EXCERPTED DATA.
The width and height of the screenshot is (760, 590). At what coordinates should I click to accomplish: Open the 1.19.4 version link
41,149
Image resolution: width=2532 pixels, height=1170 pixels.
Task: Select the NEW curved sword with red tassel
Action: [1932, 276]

THE PROBLEM. Reproduce every item above word for word, line by line.

EXPECTED ANSWER.
The width and height of the screenshot is (760, 590). At what coordinates should I click to accomplish: Open the 1.19.4 version link
41,149
Image resolution: width=2532 pixels, height=1170 pixels.
Task: Select the NEW curved sword with red tassel
Action: [1932, 276]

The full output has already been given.